▶ [BRIEF]: Copy the entries below exactly. Images do not belong in the copy.

*** MATERIAL FOR THE TASK

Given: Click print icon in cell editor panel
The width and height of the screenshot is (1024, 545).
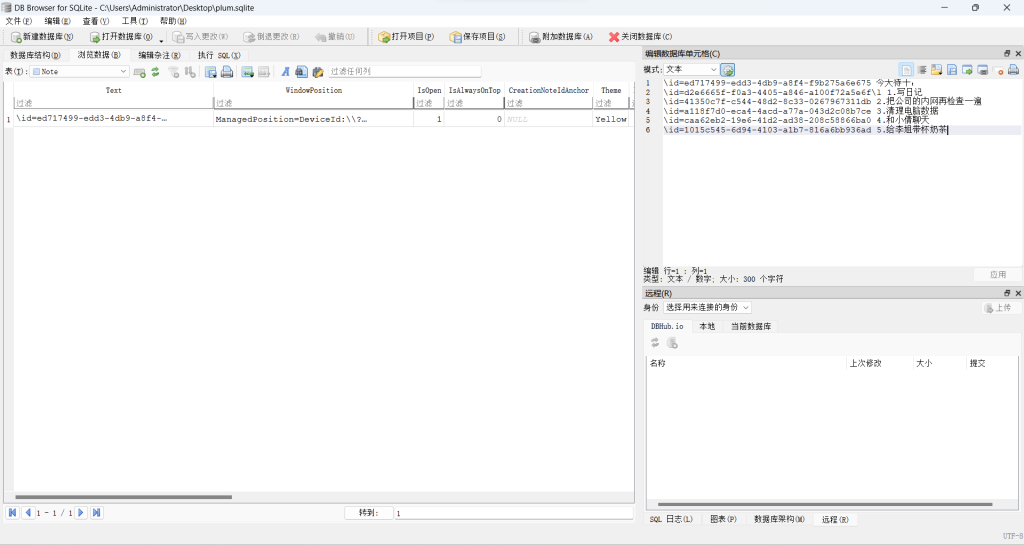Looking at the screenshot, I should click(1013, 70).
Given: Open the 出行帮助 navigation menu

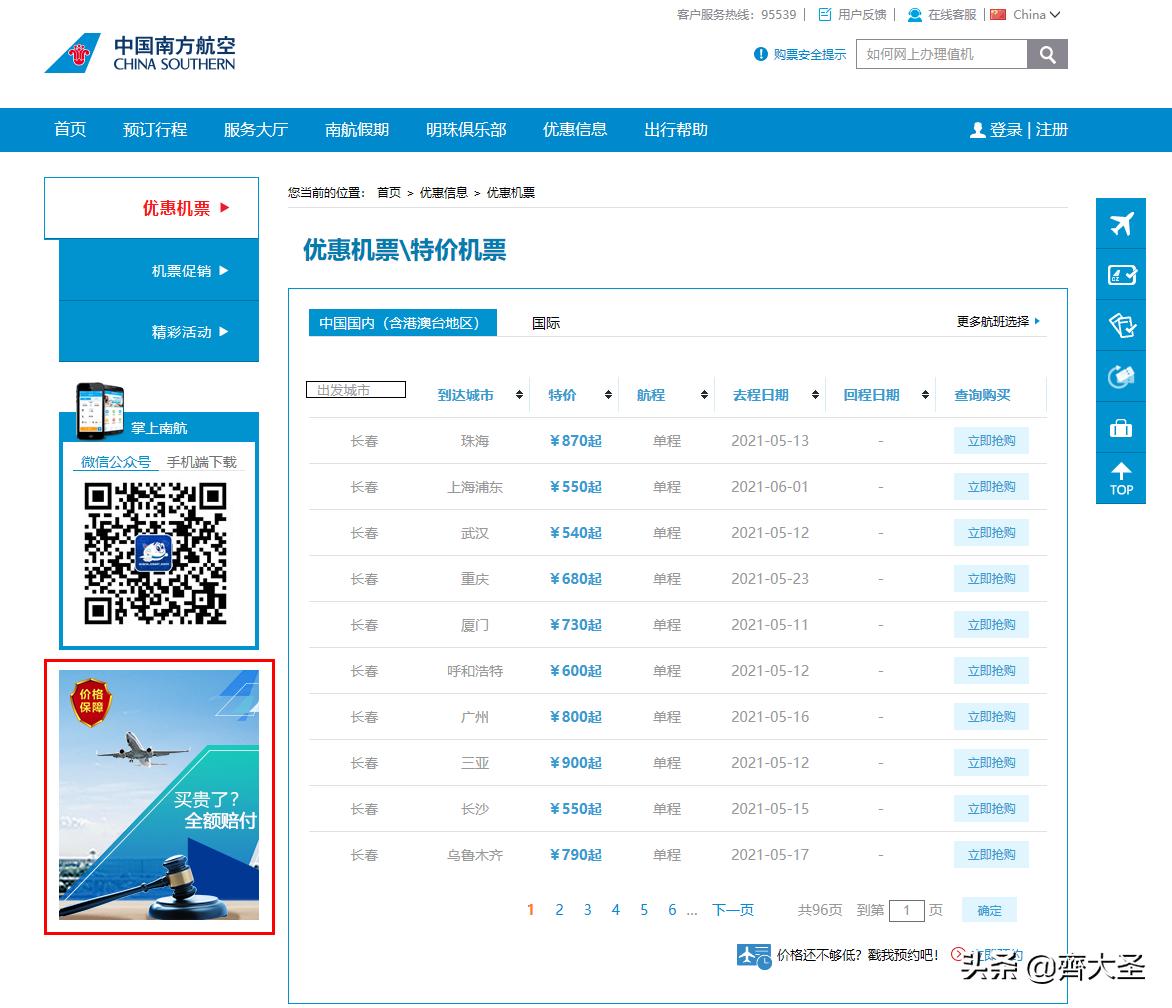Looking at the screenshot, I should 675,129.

******

▶ [EXERCISE OUTPUT]:
Given: Click print icon in cell editor panel
The width and height of the screenshot is (1024, 545).
Looking at the screenshot, I should click(1013, 70).
Given: Open the 出行帮助 navigation menu

Looking at the screenshot, I should 675,129.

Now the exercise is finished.